A Serious Man (2009)

A Serious Man

In A Serious Man, their most autobiographical film to date, the Coen Brothers lay bare their Jewish identity, as a mentsh of constant sorrow.

A Serious Man
2.0 out of 5.0 stars

A Mentsh of Constant Sorrow by Mark Wilshin

CAUTION: Here be spoilers.

A Serious Man is a very serious film. OK, so perhaps its opening scene in a shtetl may not seem all that serious, but the Coen Brothers‘ latest cinema outing is the most autobiographical of all their films to date.

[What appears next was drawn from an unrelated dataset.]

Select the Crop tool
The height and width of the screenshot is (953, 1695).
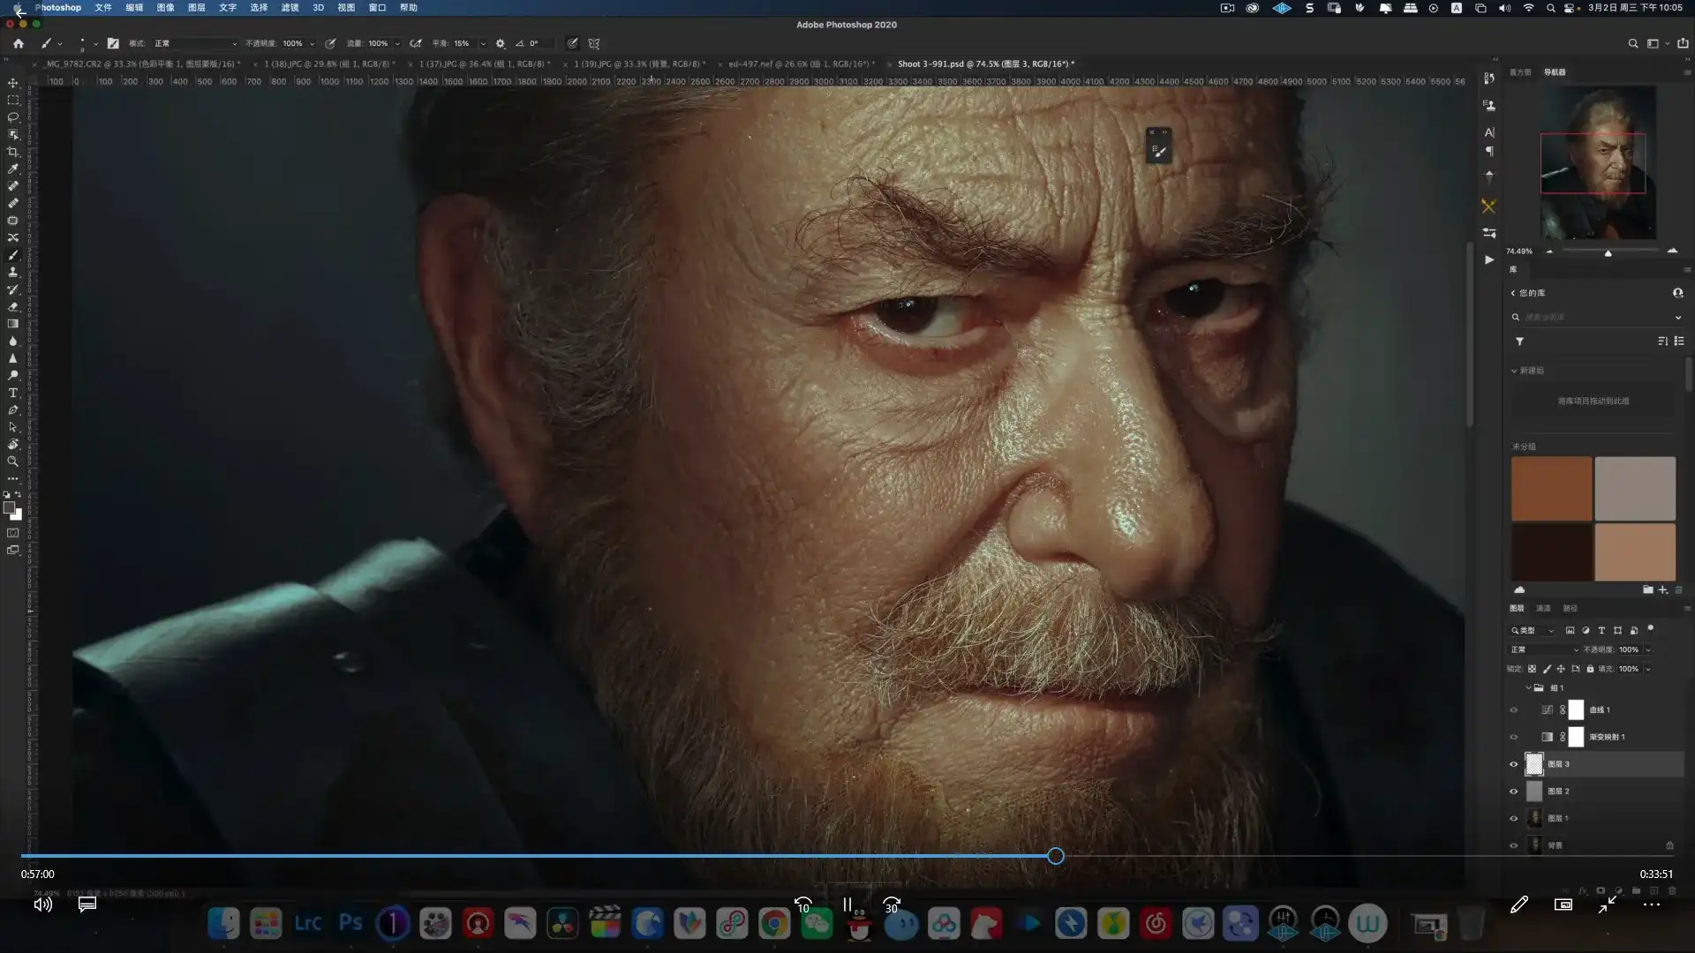[x=13, y=152]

Set in small-town Minneapolis suburbia (Twin City, nudge nudge, wink wink) with proper God-fearing Jews on one side of the street and untrustworthy goyem on the other, A Serious Man is a tale of three Coens; the teenage, music-loving, joint-smoking boy Danny growing up in the Sixties preparing for his bar mitzvah, the father, Larry Gopnik, played by a charmingly exasperated Michael Stuhlbarg, on a quest for halachic answers to his marital, existential and theological crises, and the two brothers, Arthur and Larry, twin-bedded in their motel room, ostracised but mutually supportive and accepting – despite, or perhaps because of their individual quirks and eccentricities.

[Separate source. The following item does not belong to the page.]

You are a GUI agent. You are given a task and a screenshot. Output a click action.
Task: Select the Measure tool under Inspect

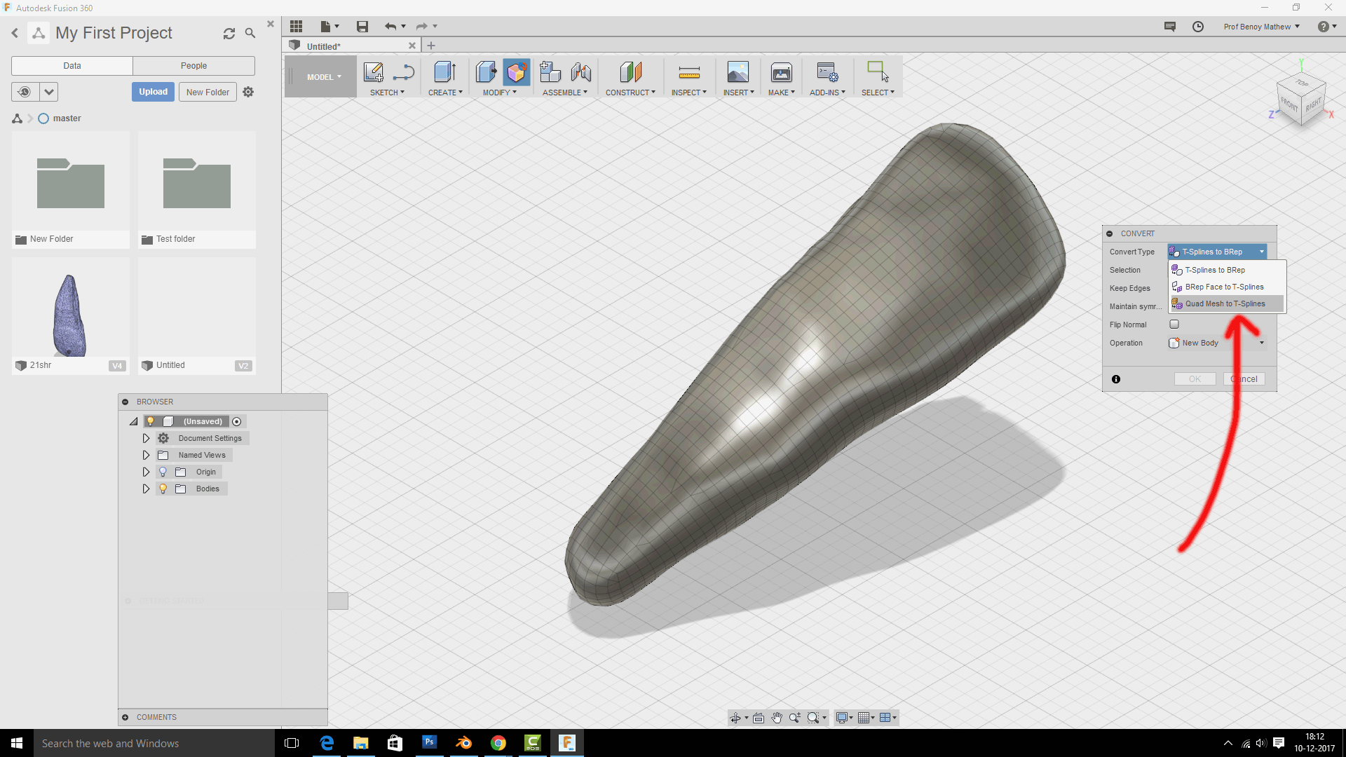tap(688, 72)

The comic quirkiness of the Coens’ previous O Brother, Where Art Thou? or the backwater eccentricity of Fargo are however noticeably lacking. It even lacks the slapstick comedy of Burn After Reading or the suspenseful storytelling of No Country For Old Men. Instead A Serious Man is a ponderous meander through the wilderness of what it means to be Jewish in modern-day America, the gap between orthodoxy and daily Jewish life, and the quest for answers to all of life’s little problems. Which isn’t to say there’s none of the Coens’ usual off-the-wall delicious detail. The sibilance of Arthur’s cyst-draining machine and the farcical “Tale of Jewish Teeth” are phenomenally enjoyable, but ultimately frivolous, leading us a merry Hora.  Instead, the majority of the film is taken up with Larry’s moral prevarications as he whines and climbs the hierarchy of local rabbis, looking for answers to the all-pervasive question, “Oy, vey! Why me?”

And so Larry kvetshes his way through divorce (and the all-important Get), scrambled TV aerials, Sy Ableman’s costly funeral, tenuous college tenures, uncomfortable motels, seeping cysts, neighbourly landgrabs and student bribery. Again and again, the pitiful plea comes, “I didn’t do anything wrong.” But the troubles of the world won’t be done any time soon. It’s not until one fine Shabbat that peace finally returns to Minnesota’s Larry Gopnik, as son Danny celebrates his bar mitzvah with intoxicated aplomb (also getting his transistor radio and $20 returned from Rabbi Marshak), husband and wife are reconciled and Larry receives a tip-off his university tenure is likely to be granted.

But this Jewish God is a jealous God. Once Larry decides to take the money hidden in his desk (a bribe from a shamed and failing South Korean student) and he changes the grade from an F to a C, events take a sudden and terrible turn. Almost immediately, Larry’s doctor calls him in to examine the results of his medical tests and a twister threatens to destroy the North Star State. Larry Gopnik has finally done something. He has committed chet. Like the salvation on the Shabbat, this divine smoting is Hashem’s final-curtain appearance, a God who for much of the film has been conspicuously silent. As with the bleeding dybbuk in the shtetl prologue, the viewers share the characters’ uncertainty as to whether He really exists or not. But it is this shred of faith which forms the gossamer thread running through the Coens’ A Serious Man; the delicate spiritual crisis of a believer in a material universe.

It’s a fragile seed, lost in the Coens’ familiar shtick of a man against the world. But the Jewish milieu, the bothersome family, the sea of troubles, it’s all nothing more than bupkis mit Kuduchas. And in the words of a very serious man, “It may be subtle, and it may be clever, but at the end of the day, is it convincing?”